HIF: Hardware Interchange Format

Goals

HIF is intended to be a file format to interchange circuits/netlists/designs across different hardware design tools/compilers. It consists of a "data format" and an "encoding" to efficiently store the data format.

The main goals:

Generic to support multiple tools that may have different Hardware Internal Representation (HIF)
Reasonably fast to load/save files
Reasonably compact representation
API to read/write HIF files to avoid custom parser/iterator for each tool
Version and tool dependence information
Use the same format to support control flow (tree) and graph (netlist) representation

Non goals:

Translate IRs across tools. The goal is to be able to load/save, not to translate across IRs. E.g: a FIRRTL 'add' has different semantics than a Verilog 'add'. Also, different IRs may have different bitwidth inference rules.

Related Background

There are several hardware design compiler/tools, but this document explanation uses 6 common tools to showcase different semantics and how to interact with HIF:

CIRCT MLIR (https://github.com/llvm/circt), or just MILR.
CHISEL CHIRRTL/FIRRRTL (https://github.com/chipsalliance/firrtl, https://circt.llvm.org/docs/RationaleFIRRTL/), or just FIRRTL.
LiveHD LNAST (https://masc-ucsc.github.io/docs), or just LNAST.
LiveHD Lgraph (https://masc-ucsc.github.io), or just Lgraph.
Verilog Slang AST (https://github.com/MikePopoloski/slang), or just slang.
Verilog RTL netlist, or just RTL.

There are several ways to classify the different hardware Intermediate Representations (IR):

Netlist or Tree. A netlist is a graph-like structure with nodes and edges. A node can have several pins where edges connect. An edge connects a pair of pins. A tree structure is the most typical Abstract Syntax Tree (AST) where tree statements, also called nodes in HIF, have an order and structure.
Scoping allows to restrict the visibility of variable definitions in a tree-like structure. There are many possible ways to manage scopes but the most common is when "previous writes to upper scopes are visible in lower scopes, and writes to lower scopes are not visible to upper scopes unless a previous write exists". Managing scopes without SSA is more difficult because it requires a stack, as a result there are 2 scopes supported in HIF. Simple scopes that are typical scopes with SSA and custom scopes that it is anything else with scopes.

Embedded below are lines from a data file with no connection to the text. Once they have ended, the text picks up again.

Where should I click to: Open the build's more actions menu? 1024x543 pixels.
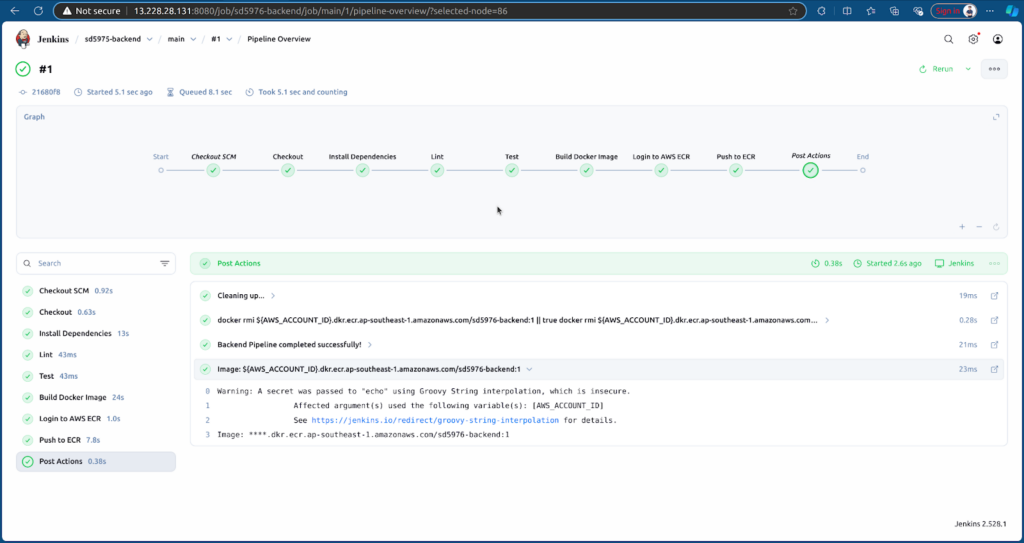pos(993,69)
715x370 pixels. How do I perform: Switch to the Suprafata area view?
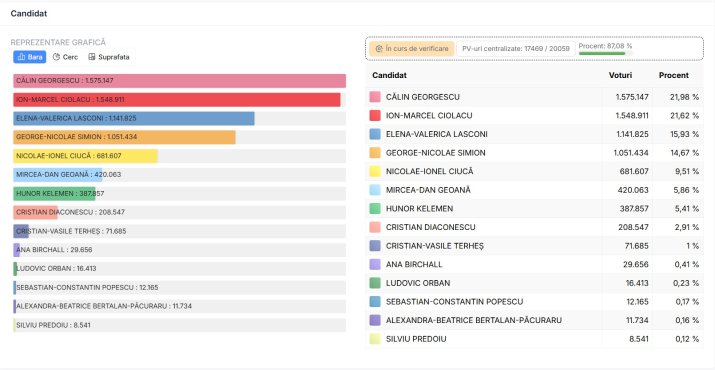(109, 57)
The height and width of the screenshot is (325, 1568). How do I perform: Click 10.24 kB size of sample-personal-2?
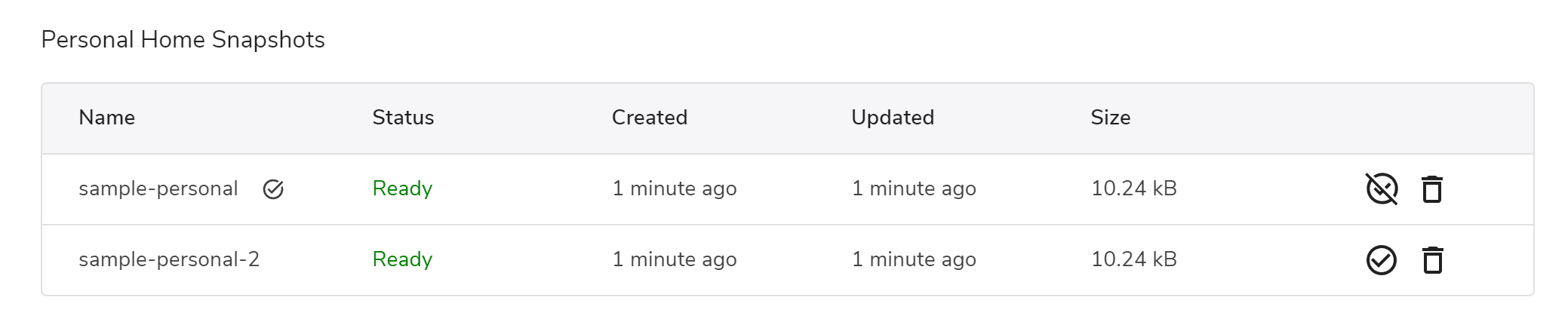[x=1134, y=259]
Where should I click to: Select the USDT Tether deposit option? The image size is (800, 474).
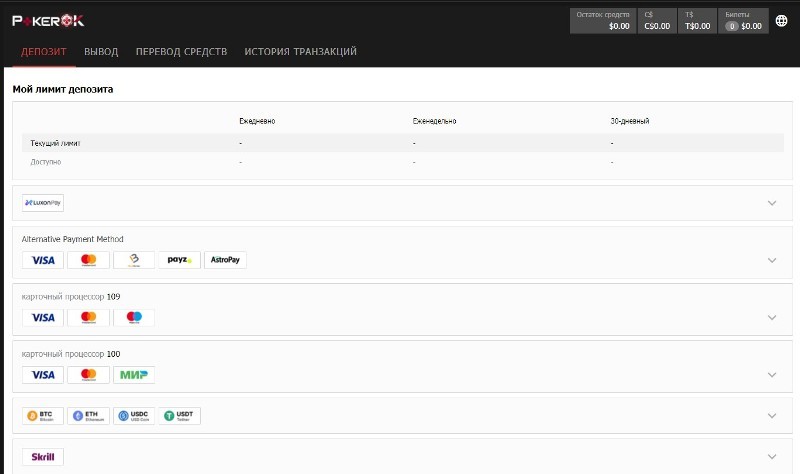click(180, 416)
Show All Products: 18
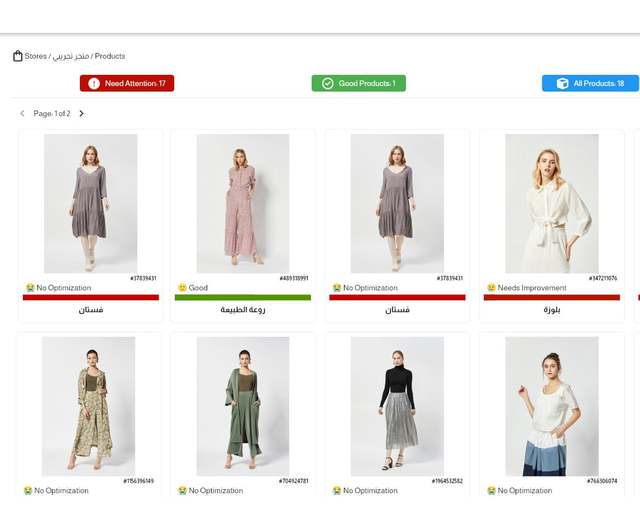The width and height of the screenshot is (640, 506). pos(590,83)
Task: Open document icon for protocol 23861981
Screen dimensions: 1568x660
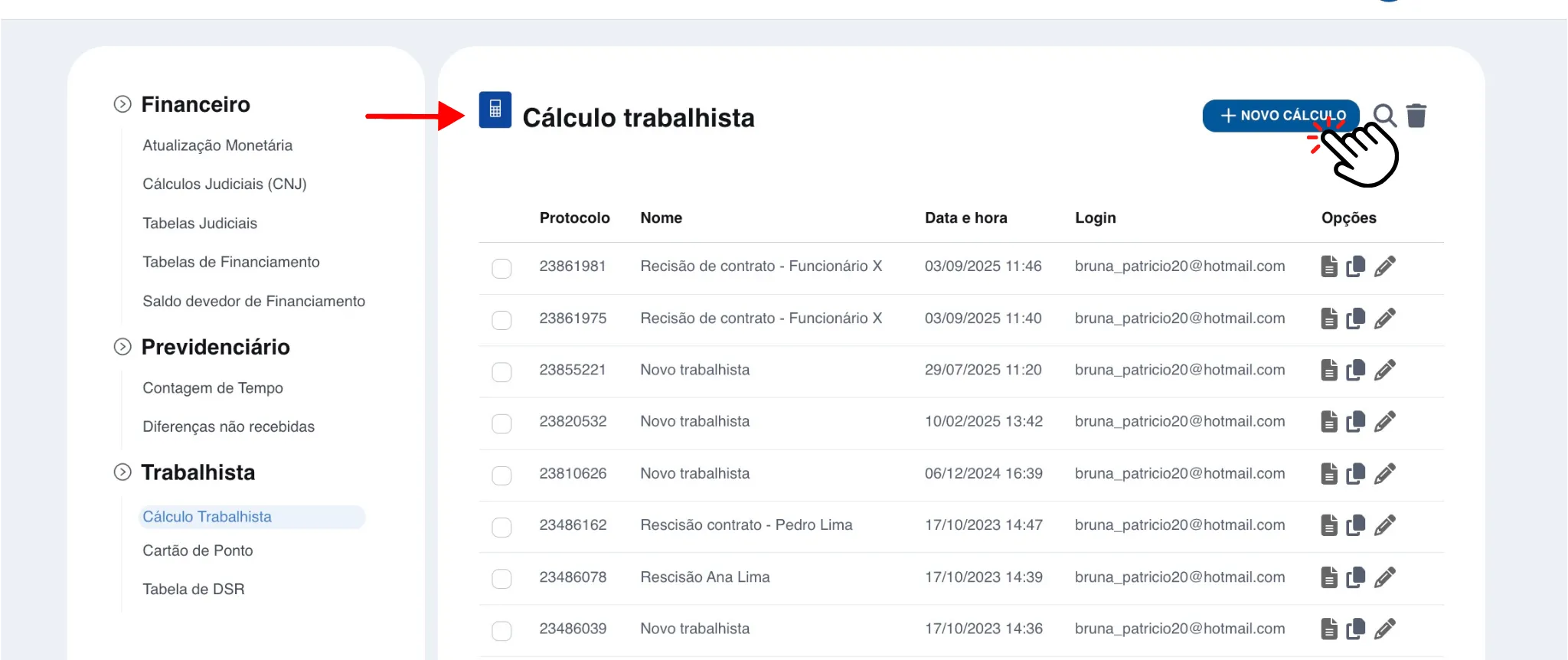Action: coord(1329,266)
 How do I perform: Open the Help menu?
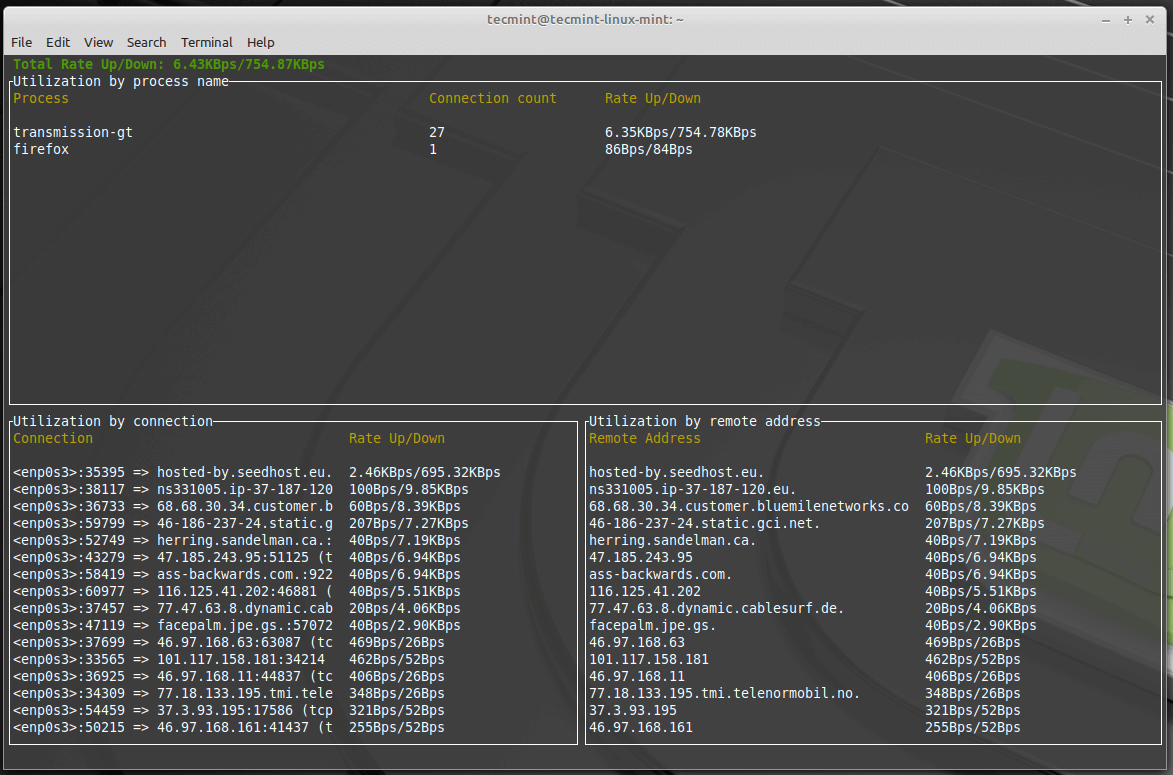(260, 42)
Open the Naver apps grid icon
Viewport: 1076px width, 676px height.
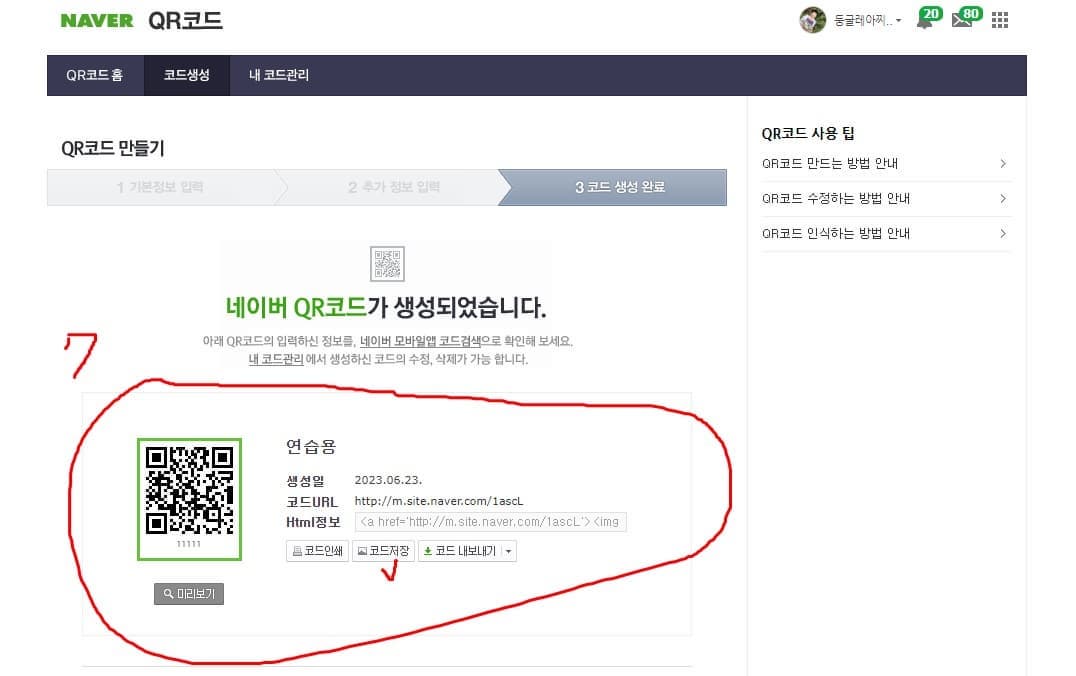999,19
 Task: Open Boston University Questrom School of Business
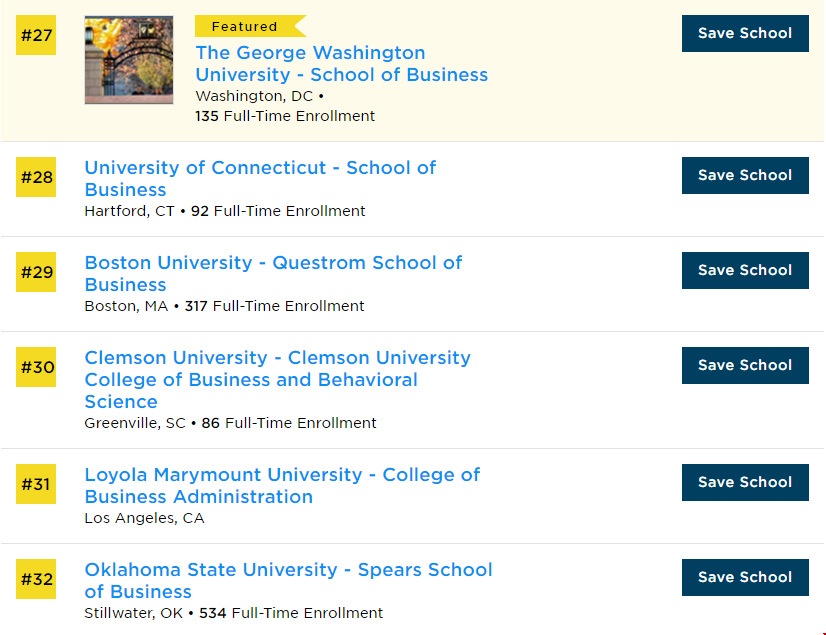(x=273, y=273)
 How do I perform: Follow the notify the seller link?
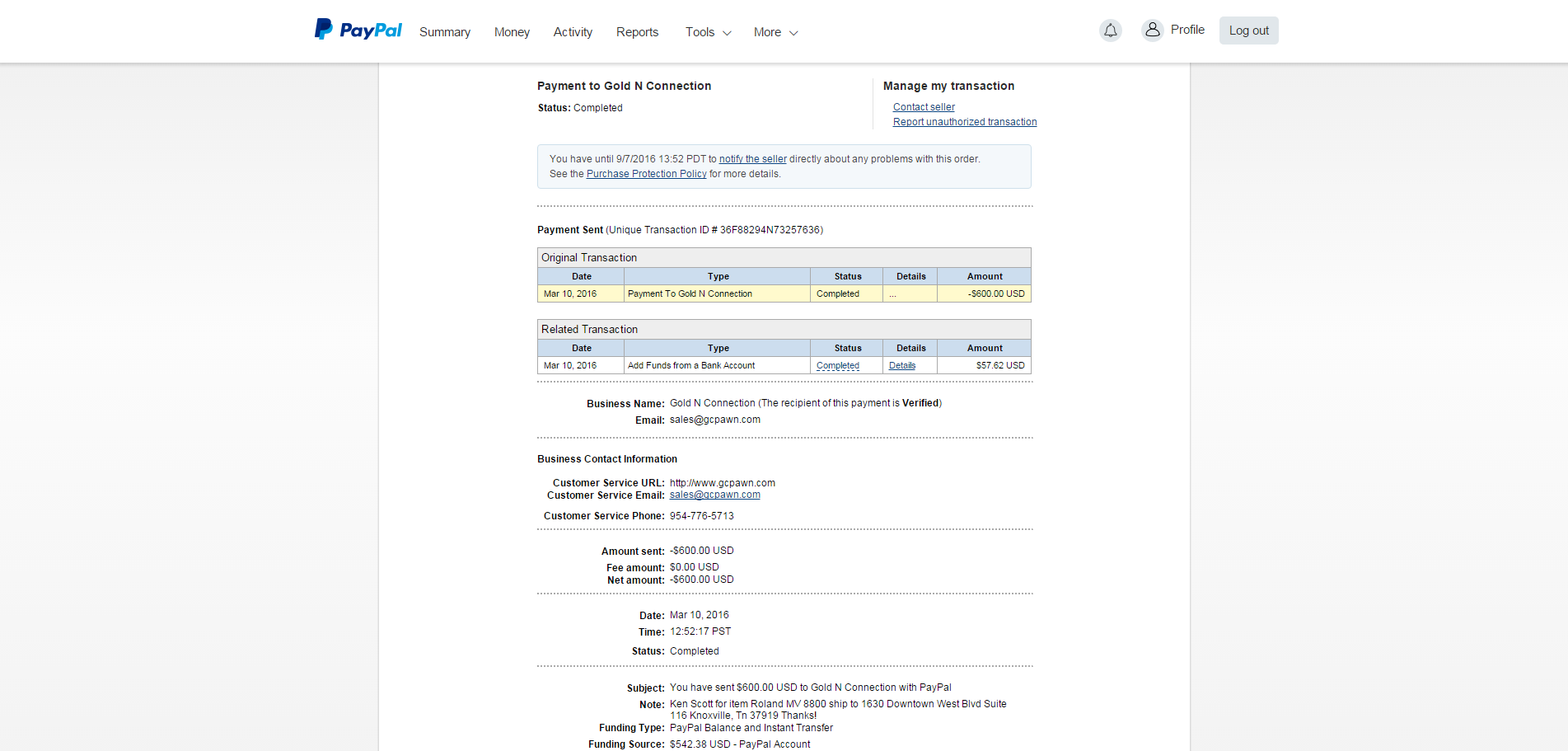click(x=752, y=159)
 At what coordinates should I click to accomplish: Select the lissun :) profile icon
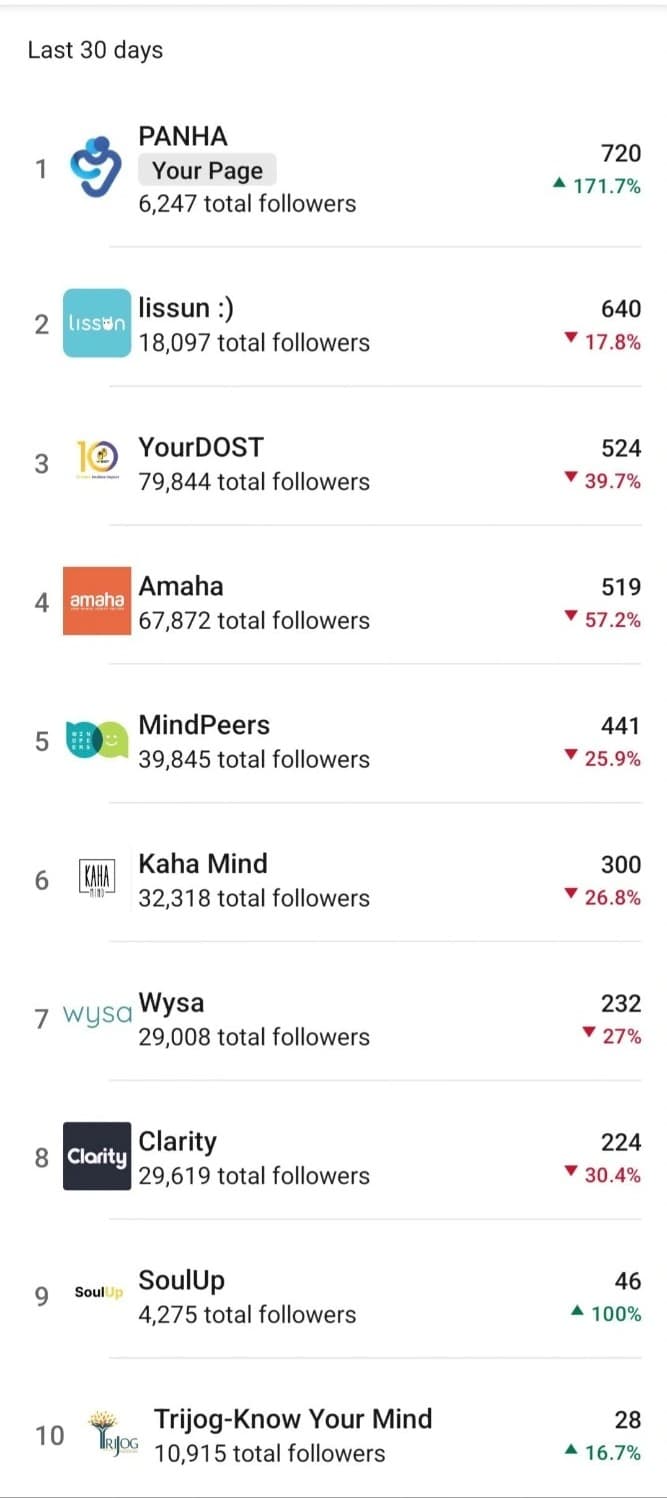pyautogui.click(x=95, y=323)
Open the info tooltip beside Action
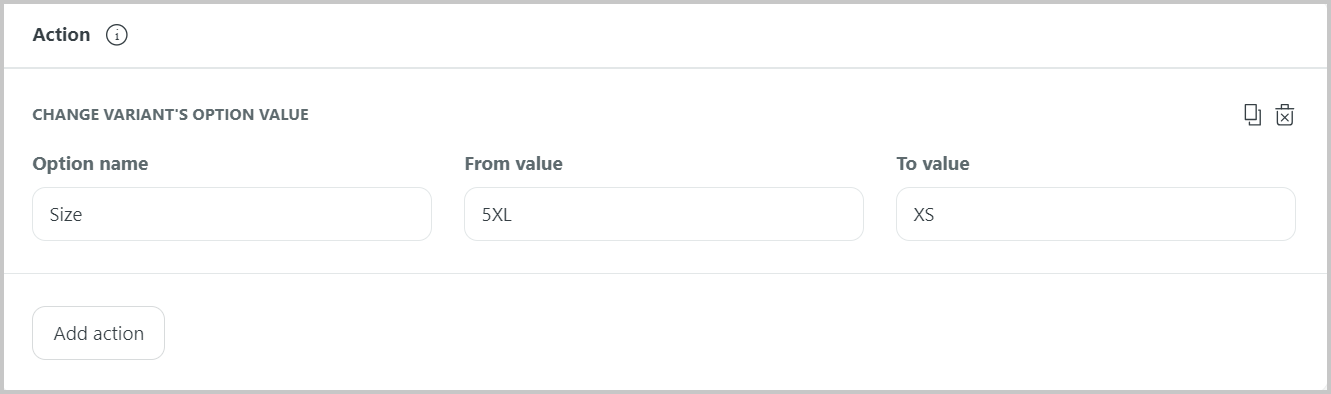The height and width of the screenshot is (394, 1331). (117, 35)
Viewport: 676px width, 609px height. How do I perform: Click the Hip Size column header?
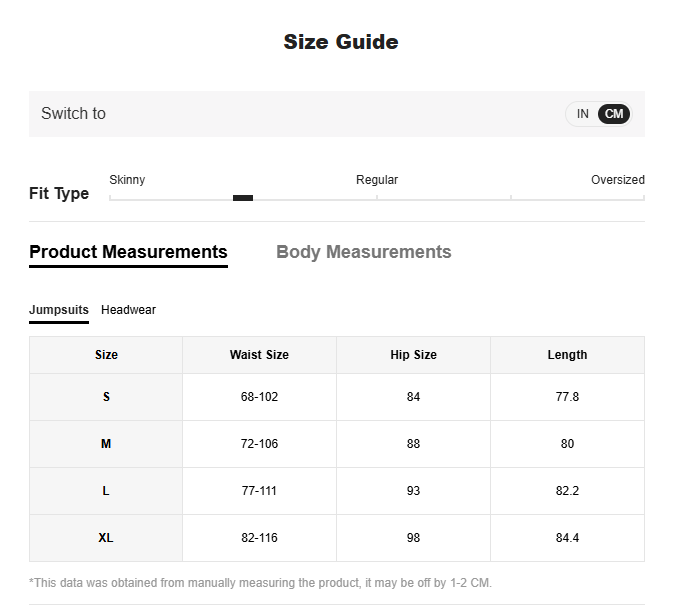click(413, 355)

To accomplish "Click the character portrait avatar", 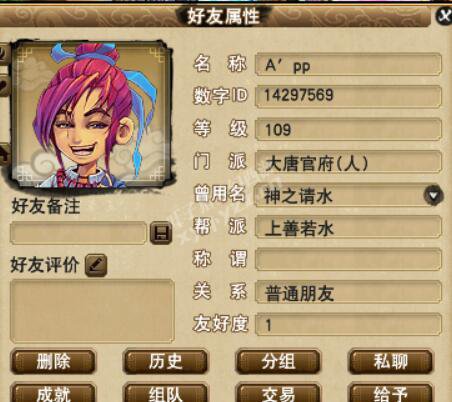I will click(91, 114).
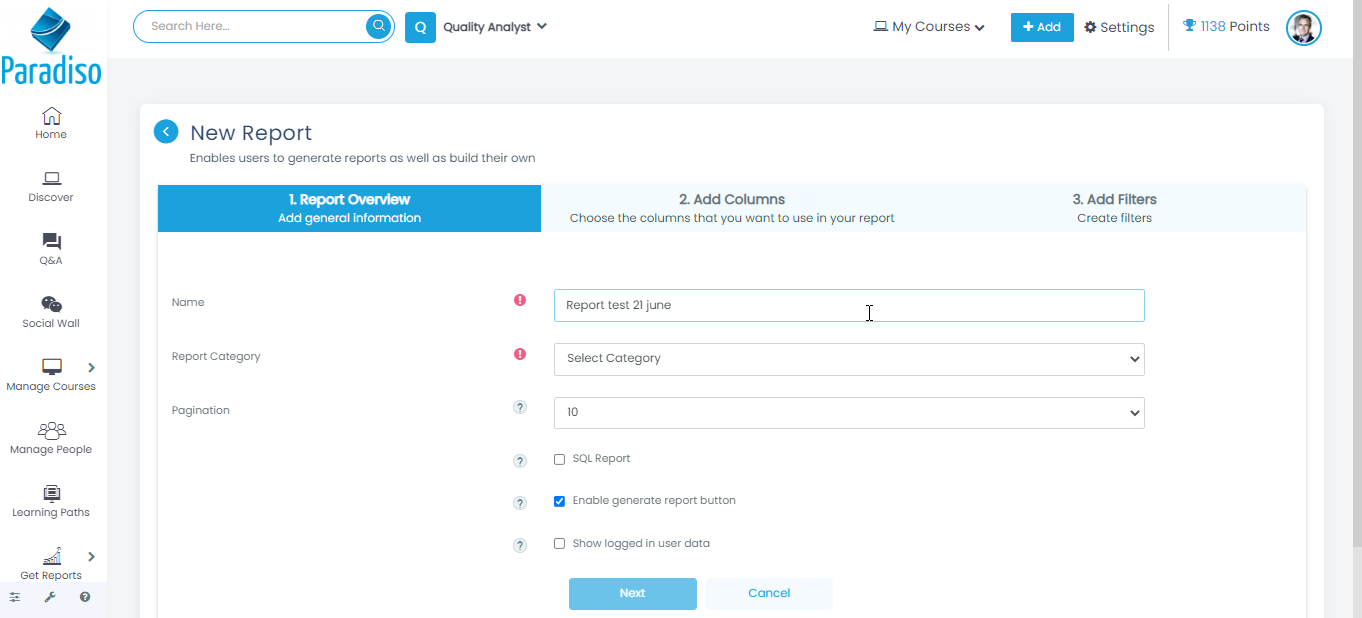Click the Cancel button
The height and width of the screenshot is (618, 1362).
[x=769, y=594]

MLIR is an tree-like SSA representation with scopes. FIRRTL, slang, and LNAST are also tree-like representations but there is no SSA. The three can have custom scopes or not. In FIRRTL and LNAST there are lowering passes that either remove scopes or transform to simple scopes with SSA as handled by HIF. Lgraph and RTL are graph-like representations when traversed in topological order, they can comply with the SSA definition of single write and writes before reads. Netlist representations do not have scopes beyond block/module definition.

The goal of HIF is to have a common data format and binary encoding to represent all those representations. As such, other hardware IRs should also be able to map.

When the HIF uses SSA and only simple scopes tools should be able to read other tools data representation. The nodes or statements may be "unknown", effectively being a "blackbox", but the tool should be able to map to its internal data structure as "blackboxes". Since nearly all the hardware IRs support blackboxes, this should not be a problem. Obviously if most of the nodes are unknown, the hardware tool should not be able to apply transformations or changes on those blackbox nodes, but a tool with HIF read and write should preserve semantics.

Data Format

HIF is a sequence of statements that show connectivity and nesting across the statements.

HIF goal is to be extensible per tool but with a common syntax. There are only statements in HIF, each statement has a class. Each statement class has some customizable fields per tool but overall a statement can have a type, instance, ios, and attributes.

The instance is just an alphanumeric identifier.

The ios is an ordered list of identifiers with an modifier to indicate if the io is an input or an output.

The attributes is a sequence of assignments that assign an string (lhs) to another (rhs). The rhs is the attribute name, the lhs is the attribute value.

The statement class is just an enumerate with these possible values:

node class is used to represent nodes in a graph or AST. Each node has a type, instance, ios, and attributes. The type is tool dependent and specified the node type. the outputs must be SSA. This means that same output can only be written once.
- A node statement example could be A FIRRTL firrtl.add addition node with an output connecting to net foo, and two input connected to bar1 and bar2. The node can have custom per tool like loc or xxx.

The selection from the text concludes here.